*TASK INSTRUCTIONS*.
Find the lines below that contain the string "conocer". Copy each one.

*RECORDS FOR THE EXERCISE*.
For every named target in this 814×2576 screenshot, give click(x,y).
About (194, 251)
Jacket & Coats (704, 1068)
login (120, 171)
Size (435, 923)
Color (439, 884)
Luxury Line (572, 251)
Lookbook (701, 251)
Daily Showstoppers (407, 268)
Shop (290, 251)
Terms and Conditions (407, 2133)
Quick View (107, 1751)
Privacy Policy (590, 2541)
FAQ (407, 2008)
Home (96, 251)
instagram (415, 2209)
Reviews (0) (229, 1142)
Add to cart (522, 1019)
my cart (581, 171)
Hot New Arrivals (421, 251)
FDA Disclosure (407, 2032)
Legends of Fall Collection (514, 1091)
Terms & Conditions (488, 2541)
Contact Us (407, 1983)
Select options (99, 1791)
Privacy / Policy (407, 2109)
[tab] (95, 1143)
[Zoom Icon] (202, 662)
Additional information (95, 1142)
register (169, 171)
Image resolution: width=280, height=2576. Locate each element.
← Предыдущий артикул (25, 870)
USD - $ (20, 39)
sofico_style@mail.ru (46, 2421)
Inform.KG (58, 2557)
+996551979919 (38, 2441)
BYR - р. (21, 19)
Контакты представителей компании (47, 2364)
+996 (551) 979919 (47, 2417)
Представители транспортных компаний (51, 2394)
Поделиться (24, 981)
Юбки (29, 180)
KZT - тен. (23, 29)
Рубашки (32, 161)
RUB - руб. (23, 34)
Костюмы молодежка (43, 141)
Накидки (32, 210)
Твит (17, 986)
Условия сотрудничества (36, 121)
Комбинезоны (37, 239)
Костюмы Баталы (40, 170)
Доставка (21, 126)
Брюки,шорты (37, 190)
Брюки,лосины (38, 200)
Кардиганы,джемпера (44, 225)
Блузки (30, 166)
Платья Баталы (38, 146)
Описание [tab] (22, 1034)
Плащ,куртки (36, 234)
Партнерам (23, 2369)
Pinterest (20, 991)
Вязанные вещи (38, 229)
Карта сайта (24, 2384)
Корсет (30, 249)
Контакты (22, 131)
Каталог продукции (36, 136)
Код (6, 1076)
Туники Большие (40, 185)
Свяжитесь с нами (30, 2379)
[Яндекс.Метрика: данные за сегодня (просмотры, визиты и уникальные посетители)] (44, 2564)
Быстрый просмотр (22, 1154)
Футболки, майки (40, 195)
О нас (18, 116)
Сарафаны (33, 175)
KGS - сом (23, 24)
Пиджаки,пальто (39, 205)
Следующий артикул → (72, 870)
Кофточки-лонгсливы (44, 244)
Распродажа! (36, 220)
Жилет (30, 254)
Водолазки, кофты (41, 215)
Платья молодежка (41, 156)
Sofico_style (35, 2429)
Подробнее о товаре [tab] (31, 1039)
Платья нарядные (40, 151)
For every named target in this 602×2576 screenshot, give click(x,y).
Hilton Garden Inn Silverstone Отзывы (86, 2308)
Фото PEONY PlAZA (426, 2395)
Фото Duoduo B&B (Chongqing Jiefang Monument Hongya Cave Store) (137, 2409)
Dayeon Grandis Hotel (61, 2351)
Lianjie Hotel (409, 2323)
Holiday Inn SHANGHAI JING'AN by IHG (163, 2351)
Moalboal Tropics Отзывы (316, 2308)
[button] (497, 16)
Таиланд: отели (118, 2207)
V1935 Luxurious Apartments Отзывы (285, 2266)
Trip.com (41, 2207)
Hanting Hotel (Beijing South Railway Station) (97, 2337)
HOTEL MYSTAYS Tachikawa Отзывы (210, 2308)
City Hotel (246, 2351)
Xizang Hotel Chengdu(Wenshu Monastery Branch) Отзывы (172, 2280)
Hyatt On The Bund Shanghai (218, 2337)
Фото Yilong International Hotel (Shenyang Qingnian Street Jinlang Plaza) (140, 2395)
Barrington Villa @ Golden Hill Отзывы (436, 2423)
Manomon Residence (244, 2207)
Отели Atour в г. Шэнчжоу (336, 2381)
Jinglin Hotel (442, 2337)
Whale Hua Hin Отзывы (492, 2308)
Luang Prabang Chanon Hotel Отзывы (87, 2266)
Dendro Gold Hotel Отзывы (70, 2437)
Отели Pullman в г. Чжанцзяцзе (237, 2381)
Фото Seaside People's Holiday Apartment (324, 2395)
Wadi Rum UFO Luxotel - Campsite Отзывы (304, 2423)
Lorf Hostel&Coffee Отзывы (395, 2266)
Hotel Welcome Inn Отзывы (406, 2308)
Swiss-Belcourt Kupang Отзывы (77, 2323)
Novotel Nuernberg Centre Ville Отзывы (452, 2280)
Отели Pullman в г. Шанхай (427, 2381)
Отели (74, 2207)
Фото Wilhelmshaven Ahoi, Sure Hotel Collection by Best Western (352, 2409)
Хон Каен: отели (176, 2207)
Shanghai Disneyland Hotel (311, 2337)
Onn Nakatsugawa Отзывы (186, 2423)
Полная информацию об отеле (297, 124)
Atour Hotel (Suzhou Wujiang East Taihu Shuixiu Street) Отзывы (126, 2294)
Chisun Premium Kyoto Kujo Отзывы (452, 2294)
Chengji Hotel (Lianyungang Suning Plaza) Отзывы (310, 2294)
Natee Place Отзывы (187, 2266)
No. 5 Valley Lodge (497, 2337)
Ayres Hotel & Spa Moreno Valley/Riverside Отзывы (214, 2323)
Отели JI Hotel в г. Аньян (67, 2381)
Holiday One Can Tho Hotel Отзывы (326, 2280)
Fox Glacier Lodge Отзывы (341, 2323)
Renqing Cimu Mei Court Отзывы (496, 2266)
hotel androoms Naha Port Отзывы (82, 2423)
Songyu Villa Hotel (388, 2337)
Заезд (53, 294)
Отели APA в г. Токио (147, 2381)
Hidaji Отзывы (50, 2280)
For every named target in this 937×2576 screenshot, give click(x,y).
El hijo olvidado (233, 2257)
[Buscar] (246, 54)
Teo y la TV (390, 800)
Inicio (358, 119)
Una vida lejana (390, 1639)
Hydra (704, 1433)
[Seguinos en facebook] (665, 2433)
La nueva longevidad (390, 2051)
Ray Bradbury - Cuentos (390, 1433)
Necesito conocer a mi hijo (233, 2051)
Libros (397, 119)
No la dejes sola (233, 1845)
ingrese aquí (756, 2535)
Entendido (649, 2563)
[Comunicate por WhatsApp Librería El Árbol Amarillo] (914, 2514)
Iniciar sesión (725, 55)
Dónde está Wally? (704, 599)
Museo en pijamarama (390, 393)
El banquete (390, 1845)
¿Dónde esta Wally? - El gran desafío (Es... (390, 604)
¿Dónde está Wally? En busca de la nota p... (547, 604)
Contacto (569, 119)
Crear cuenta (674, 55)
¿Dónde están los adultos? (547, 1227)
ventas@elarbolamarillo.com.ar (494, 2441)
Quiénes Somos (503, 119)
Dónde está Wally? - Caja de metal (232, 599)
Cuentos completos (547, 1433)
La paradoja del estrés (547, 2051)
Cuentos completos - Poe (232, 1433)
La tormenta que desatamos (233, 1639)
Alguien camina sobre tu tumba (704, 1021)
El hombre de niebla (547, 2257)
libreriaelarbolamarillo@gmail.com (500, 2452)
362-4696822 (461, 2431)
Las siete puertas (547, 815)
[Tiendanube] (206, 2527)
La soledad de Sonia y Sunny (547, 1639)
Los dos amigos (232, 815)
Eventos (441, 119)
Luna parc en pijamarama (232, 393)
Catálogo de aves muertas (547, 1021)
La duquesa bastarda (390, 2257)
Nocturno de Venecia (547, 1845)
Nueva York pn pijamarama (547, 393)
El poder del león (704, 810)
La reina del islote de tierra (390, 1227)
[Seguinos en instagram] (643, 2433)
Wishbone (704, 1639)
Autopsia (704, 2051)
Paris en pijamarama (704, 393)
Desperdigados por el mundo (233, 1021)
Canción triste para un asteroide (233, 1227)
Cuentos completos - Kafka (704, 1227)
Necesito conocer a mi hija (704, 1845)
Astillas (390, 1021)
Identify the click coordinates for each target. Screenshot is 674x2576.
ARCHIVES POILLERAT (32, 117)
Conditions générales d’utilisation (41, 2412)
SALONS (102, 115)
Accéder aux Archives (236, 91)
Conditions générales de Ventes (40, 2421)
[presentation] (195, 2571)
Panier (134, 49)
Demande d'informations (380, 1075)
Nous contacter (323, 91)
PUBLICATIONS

*RESPONSE AREA*.
Necesito conocer a mi hijo (233, 2051)
Necesito conocer a mi hija (704, 1845)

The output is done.